##### LISTADO EXTRAÍDO
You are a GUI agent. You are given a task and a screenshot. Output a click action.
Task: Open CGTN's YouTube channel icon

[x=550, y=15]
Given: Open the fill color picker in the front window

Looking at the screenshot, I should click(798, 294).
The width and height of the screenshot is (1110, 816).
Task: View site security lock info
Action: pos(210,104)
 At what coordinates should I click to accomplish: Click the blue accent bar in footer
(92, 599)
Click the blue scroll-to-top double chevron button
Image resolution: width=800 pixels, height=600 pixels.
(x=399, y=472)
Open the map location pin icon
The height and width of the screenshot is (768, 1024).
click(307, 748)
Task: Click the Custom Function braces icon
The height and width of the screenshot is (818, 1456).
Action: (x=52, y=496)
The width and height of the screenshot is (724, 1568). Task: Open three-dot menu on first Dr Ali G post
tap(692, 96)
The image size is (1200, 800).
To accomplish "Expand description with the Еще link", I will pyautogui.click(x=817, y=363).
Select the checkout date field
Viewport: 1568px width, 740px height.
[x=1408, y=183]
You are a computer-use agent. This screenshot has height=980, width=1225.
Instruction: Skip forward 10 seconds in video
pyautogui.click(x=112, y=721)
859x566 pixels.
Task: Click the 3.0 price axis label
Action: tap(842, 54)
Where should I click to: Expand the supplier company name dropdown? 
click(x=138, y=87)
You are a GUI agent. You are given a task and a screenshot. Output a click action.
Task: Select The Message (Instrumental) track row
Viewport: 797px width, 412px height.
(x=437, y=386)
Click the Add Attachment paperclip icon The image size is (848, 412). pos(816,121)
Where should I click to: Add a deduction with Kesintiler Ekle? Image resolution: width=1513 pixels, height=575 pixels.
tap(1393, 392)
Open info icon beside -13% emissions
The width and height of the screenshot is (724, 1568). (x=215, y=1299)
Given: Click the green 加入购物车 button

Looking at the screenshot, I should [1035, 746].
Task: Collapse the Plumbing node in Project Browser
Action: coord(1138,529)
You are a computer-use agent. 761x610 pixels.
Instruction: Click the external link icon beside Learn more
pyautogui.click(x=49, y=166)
##########
* QUÉ SE PIDE *
Cuenta las líneas del listado que contienen la cadena "should", distinguiendo entre mayúsculas y minúsculas. Indica solo el número.

* SOLUCIÓN *
5